▶ [ACTIVITY]
Exact transcription of the following records is needed, with every picture dropped.

[Saved data entries]
************

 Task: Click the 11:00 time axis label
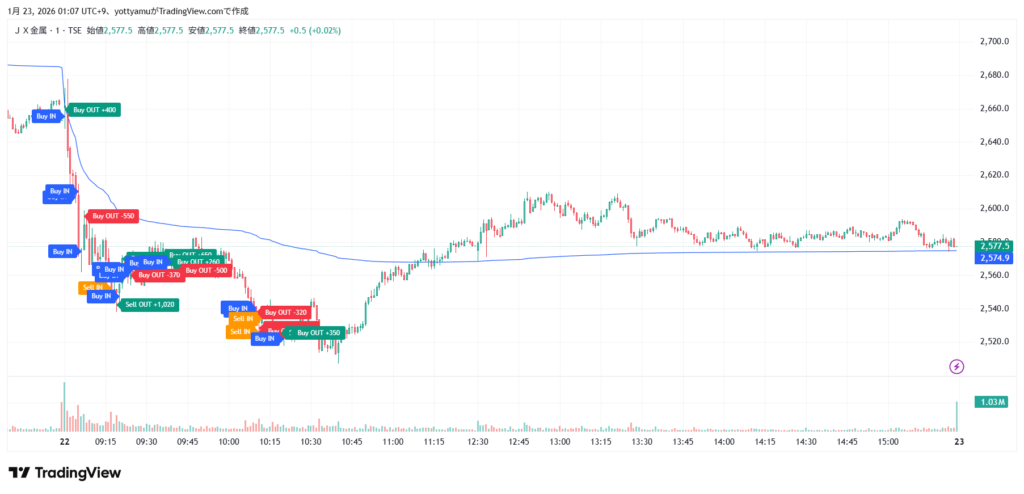click(393, 441)
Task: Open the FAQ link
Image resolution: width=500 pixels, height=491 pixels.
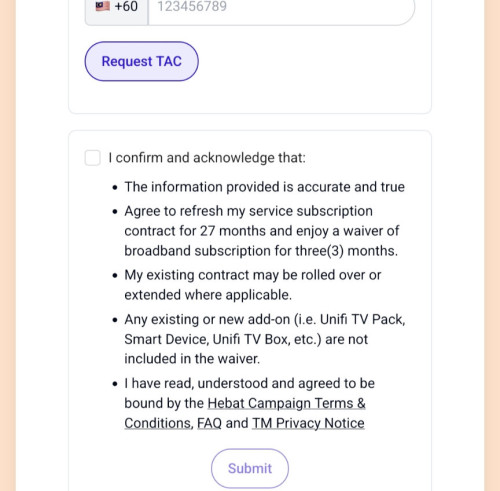Action: 209,423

************

▶ [TASK RESPONSE]
 Task: Click the 11:00 time axis label
click(393, 441)
Task: Open the FAQ link
Image resolution: width=500 pixels, height=491 pixels.
Action: 209,423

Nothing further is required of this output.